3. Indien het totaalbedrag van de door de ECB aan de Bank of Greece in overeenstemming met artikel 30.3 van de statuten en artikel 4, lid 1, van Besluit ECB/2000/14 toe kennen vordering lager is dan 1028200000 EUR op de uiteindelijke datum waarop de ECB externe reserves van de Bank of Greece ontvangt, dan wordt het bedrag van deze vordering op bedoelde datum verhoogd tot 1028200000 EUR. De Bank of Greece verhoogt het bedrag van bedoelde vordering door aan de ECB een bedrag in euro te betalen ten belope van het bedoelde verschil. Ieder door de Bank of Greece in overeenstemming met dit lid 3 te storten bedrag is per 1 januari 2001 verschuldigd en wordt in overeenstemming met de in artikel 5, lid 3, van Besluit ECB/2000/14 neergelegde procedures gestort.

Artikel 2

Afstand doen van haar vordering door de Bank of Greece

1. Indien de andere deelnemende NCB's dan de Bank of Greece afstand hebben gedaan van de vorderingen die de ECB hun heeft toegekend in overeenstemming met de bepalingen van artikel 4 van Richtsnoer ECB/2000/15, dat als bijlage bij Besluit ECB/200/14 is gevoegd, indien de ECB een niet-gerealiseerd verlies lijdt in het boekjaar dat eindigt op 31 december 2000, die noopt tot het afstand doen, dan wordt het bedrag van de vordering van de Bank of Greece ten belope van 1028200000 EUR met hetzelfde percentage verlaagd als bij de oorspronkelijke waarde van de vorderingen van de overige deelnemende NCB's. Indien de aan de Bank of Greece toegekende vordering aldus wordt verlaagd, dan betaalt de ECB aan de Bank of Greece een bedrag in euro gelijk aan het bedrag van de verlaging.

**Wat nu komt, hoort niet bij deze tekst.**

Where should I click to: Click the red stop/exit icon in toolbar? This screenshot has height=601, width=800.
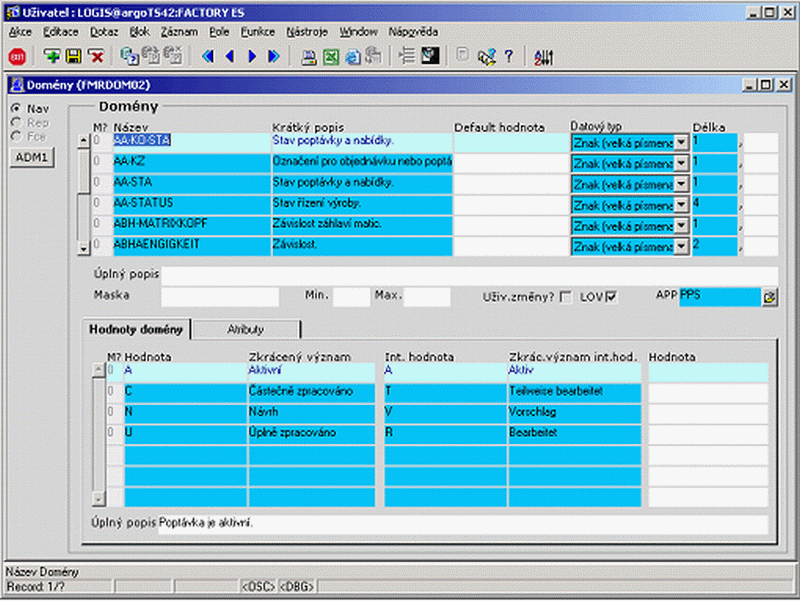pos(17,57)
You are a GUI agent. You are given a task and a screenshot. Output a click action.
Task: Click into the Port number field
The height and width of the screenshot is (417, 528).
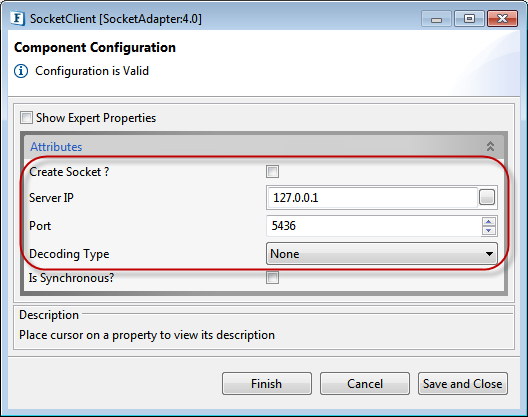(374, 226)
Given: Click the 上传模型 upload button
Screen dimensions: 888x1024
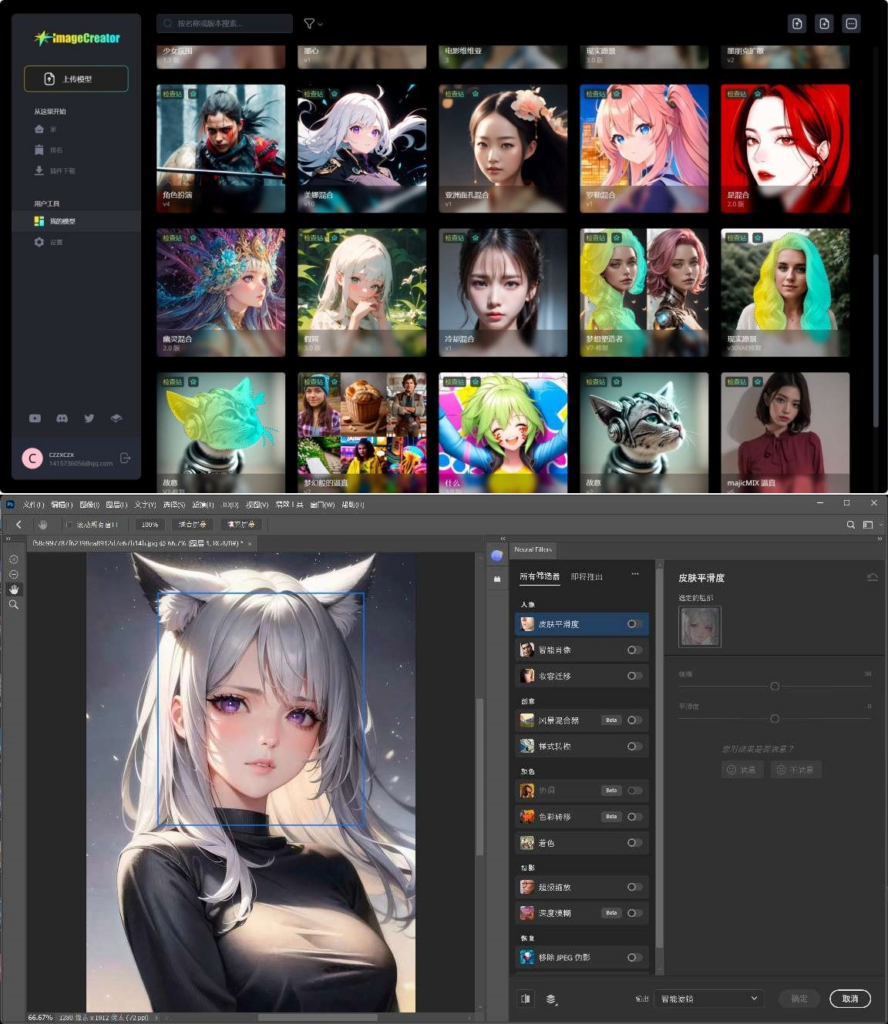Looking at the screenshot, I should (76, 79).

2. Het door de ECB in overeenstemming met lid 1 te betalen bedrag is verschuldigd vanaf de datum waarop het afstand doen van van kracht wordt. De ECB geeft te gelegener tijd instructies voor de overboeking via Target per 30 maart 2001 aan de Bank of Greece van de desbetreffende bedragen met lopende rente. De lopende rente wordt berekend vanaf de dag dat het afstand doen van kracht wordt tot en met 30 maart 2001 tegen een percentage dat gelijk is aan de door het ESCB gehanteerde marginale rentevoet voor diens meest recente basis-herfinancieringstransactie en de renteberekening geschiedt dagelijks op basis van de "werkelijk aantal dagen/360-dagtellingsconventie".

Artikel 3

Slotbepalingen

Deze overeenkomst treedt op 1 januari 2001 in werking.

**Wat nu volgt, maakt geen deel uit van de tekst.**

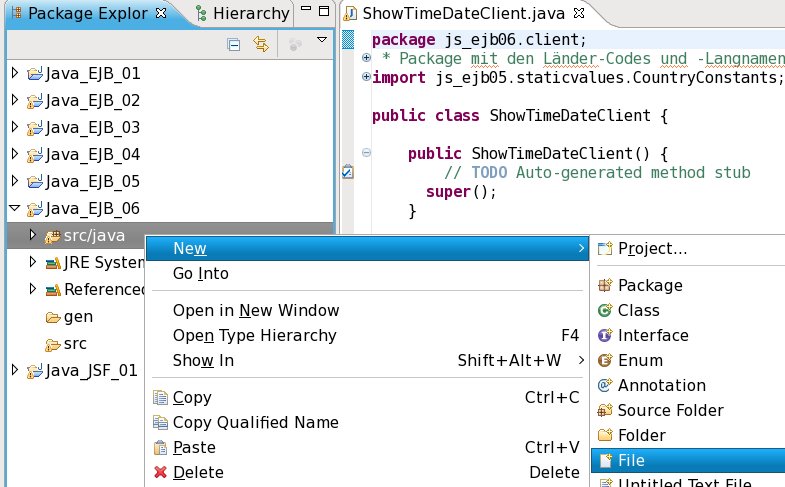
Task: Choose Enum from the New submenu
Action: pos(640,360)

Deze overeenkomst wordt opgesteld in de Engelse taal en naar behoren ondertekend in twee originele exemplaren; de ECB en de Bank of Greece behouden ieder een van deze exemplaren.

Dit besluit wordt gepubliceerd in het Publicatieblad van de Europese Gemeenschappen.

Gedaan te Frankfurt am Main, 16 november 2000.

Europese Centrale Bank

Willem F. Duisenberg

President

Bank of Greece

Lucas D. Papademos

Gouverneur

(1) Zie bladzijde 110 van dit Publicatieblad.